Felix Jones

I am once again here to make the case that the thing everyone says is bad, is actually good.

Screenshot of Resident Evil. A zombie is biting Jill.

The problem.

Take a look at the original PlayStation controller:

The PSX Gamepad
(Image by the awesome Evan Amos)

Notice that this controller does not have analogue inputs. The player is forced to move only in the 8 directions allowed by the directional-pad on the left.

How does the player move at angles between those 8 directions? Tank controls to the rescue: By instead using left/right buttons to spin the player, the player can now walk forwards/backwards at all those angles within the 8 directions.

The other problem.

The Resident Evil HD Remaster has an option to remove tank controls, in favour of the finer analogue input that can reach all those angles between the 8-directions. This is great for the modern gamer, who is trained to expect “up” to mean “somewhere in the direction towards the top of the screen”, but it immediately exposed the 2nd problem that tank controls solved.

Resident Evil has multiple fixed camera angles of the same room, and as the player reaches the edge of one angle the other camera angle is swapped in.

If you were holding “left” to run towards the “left” edge of the screen, but the new camera angle swaps to the other side of the player, then within the world the “left” edge of the screen is now on the “right”, so if you were still holding “left” you’d now be walking the other direction, back towards the edge of the screen you came from. This results in the player accidentally flipping between two screens if they weren’t quick enough to release the movement button.

The Final Fantasy solution

The PSX era Final Fantasy games (which also use fixed camera angles in a 3D world) solves this by:

  1. Making the location the player loads into be a little ways away from the edge of the screen
  2. Having larger screens that pan, instead of changing camera angle, requiring a loading screen between areas

Both of these give the player plenty of time to let go of the movement key and re-orient themselves.

The Resident Evil HD Remaster solution

When you use the option to remove tank controls, the HD Remaster will detect when the player is holding the analogue stick between camera angle changes, if this is the case then on the new camera angle instead of resetting where “up” means relative to the new camera angle, the previous camera angle’s “up” is kept relative to the world.

I’ll try to explain that better: When you press “up” you define a new “north” within the world, this “north” is kept between camera angle changes until you let go of the analogue stick.

Okay so tank controls were necessary, but they still suck

No.

I see a few comments every now and then from players who say the tank controls added tension to the horror. I do think they are assigning too much design thought behind the tank controls (IMO they are the solution for fine movement with digital inputs), but I do get what they’re saying, it was an emergent part of the Resident Evil experience, attempting to back up from a zombie that got too close, only to trigger a jump scare behind you that you now need to sprint forward to avoid, running around the first zombie.

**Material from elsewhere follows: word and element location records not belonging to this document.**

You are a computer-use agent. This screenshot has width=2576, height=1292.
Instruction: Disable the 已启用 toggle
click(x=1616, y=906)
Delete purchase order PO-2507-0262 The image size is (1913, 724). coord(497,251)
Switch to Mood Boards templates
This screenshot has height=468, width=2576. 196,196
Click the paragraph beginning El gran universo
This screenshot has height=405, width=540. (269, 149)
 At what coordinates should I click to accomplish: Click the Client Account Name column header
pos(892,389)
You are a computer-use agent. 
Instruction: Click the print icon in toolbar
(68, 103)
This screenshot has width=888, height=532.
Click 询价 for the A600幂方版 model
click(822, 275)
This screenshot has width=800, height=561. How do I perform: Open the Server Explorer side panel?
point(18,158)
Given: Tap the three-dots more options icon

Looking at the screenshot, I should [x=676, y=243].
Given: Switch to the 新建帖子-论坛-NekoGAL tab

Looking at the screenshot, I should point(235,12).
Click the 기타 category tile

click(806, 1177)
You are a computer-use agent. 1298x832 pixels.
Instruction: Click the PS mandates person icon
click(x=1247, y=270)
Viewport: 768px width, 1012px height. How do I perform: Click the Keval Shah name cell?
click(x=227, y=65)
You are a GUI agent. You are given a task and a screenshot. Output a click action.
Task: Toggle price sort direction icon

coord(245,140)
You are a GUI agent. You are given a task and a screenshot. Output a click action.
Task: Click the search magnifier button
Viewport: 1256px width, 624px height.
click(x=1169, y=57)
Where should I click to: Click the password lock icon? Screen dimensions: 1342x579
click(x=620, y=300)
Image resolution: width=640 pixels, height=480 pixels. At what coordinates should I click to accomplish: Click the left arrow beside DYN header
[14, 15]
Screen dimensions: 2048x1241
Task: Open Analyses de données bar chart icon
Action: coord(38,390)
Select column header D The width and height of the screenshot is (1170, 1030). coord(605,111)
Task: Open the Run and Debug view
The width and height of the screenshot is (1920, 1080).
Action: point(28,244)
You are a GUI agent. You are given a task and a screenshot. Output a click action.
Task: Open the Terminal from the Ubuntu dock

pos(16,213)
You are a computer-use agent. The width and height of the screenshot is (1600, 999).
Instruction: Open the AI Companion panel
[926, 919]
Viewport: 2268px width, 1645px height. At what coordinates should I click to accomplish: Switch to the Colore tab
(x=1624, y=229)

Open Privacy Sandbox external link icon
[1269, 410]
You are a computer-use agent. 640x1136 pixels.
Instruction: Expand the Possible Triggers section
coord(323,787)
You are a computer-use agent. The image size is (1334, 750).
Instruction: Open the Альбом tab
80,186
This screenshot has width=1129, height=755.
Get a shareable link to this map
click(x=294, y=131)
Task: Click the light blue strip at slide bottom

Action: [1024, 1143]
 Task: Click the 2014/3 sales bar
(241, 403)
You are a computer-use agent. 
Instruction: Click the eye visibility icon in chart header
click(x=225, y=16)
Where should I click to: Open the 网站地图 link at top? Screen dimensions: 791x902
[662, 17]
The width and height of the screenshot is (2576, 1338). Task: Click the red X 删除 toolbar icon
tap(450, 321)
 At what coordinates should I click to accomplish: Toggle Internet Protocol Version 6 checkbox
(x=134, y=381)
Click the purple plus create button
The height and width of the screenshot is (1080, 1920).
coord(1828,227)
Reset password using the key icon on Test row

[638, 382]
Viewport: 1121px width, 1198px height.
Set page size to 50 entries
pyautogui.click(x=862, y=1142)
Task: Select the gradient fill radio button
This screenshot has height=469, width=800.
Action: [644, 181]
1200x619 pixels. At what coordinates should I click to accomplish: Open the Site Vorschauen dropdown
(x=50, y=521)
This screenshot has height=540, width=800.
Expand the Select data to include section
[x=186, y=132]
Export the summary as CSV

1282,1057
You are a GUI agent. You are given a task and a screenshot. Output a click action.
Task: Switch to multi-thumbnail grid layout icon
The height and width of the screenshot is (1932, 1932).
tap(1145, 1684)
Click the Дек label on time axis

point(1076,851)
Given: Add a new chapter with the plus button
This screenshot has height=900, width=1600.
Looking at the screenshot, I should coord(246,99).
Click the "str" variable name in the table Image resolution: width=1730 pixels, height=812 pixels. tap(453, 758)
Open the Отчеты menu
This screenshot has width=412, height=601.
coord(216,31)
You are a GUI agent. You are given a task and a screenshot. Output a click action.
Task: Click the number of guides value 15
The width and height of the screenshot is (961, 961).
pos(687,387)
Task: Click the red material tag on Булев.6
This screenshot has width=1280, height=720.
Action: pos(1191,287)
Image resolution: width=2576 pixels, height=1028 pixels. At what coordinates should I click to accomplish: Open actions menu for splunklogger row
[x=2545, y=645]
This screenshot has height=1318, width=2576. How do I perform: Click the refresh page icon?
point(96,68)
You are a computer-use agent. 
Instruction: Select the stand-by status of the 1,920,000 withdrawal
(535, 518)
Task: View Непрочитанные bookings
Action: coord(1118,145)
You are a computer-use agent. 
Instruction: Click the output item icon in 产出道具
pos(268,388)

This is probably felt best in Resident Evil 4, which is a third-person “over the shoulder” game. It was the last Resident Evil game before Capcom went down the weird path of making them action games. I feel the availability of strafing is what contributed to the move away from survival horror, and towards action games.

With that player sentiment towards tank controls, I feel there is something to tank controls that’s worth looking into.

Other games with tank controls

Indeed, there are games that have tank controls that people seem to forget. The id games Wolfenstein 3D, Doom, and Quake use tank controls, with the modifier key to convert the turn directions to strafe directions. I wouldn’t be surprised if the id game Hovertank 3D used tank controls because it’s a literal tank (and that it was made a “hover” tank because of the strafe modifier). These games were released for DOS, where the mouse was optional, and all player input was through the digital keys of a computer keyboard.

Continuing the FPS trend, GoldenEye 64 uses tank controls. I don’t think any of us complained whilst playing 4 player split-screen back in the day - but then again, we didn’t have anything better to compare against (other than mouse & keyboard FPS games).

A special FPS game

Resident Evil Survivor. It’s a game I feel I need to defend by itself, but I’ll leave that for another rambly blog post.

Screenshot of Resident Evil Survivor. It is a first person game, the player is shooting a zombie.

As with all PSX games, the game assumes the bareminum controls of the original PlayStation controller, with its digital old directions.

This game uses an FPS control scheme similar to what GoldenEye 64 uses, with tank controls and a dedicate “aim” button for moving the reticule, only with RE Survivor the only way to shoot the gun is to first aim.

After re-playing this game a number of times over the many years (it is very replayable) I had the epiphamy: The controls of this game are the same as the mainline Resident Evil games! Tank controls, hold button to aim/activate shooting, direction pad is used to adjust aiming (turning and aiming up/down).

An extra rant about PSX vs PS1:

Yes Sony made a console called the PSX which was a PS2. But we all called the PS1 the PSX back in the day. I have a theory that this comes from the codename for the original Nintendo PlayStation, which has a chip with the markings “SFX” (not to be confused with the Super FX chip). When Sony moved onto the PlayStation they probably just replaced the Super Famicom with PlayStation to make PSX. Maybe the X means CD ROM eXpansion???.


Alright, that’s the end of my ranting for today.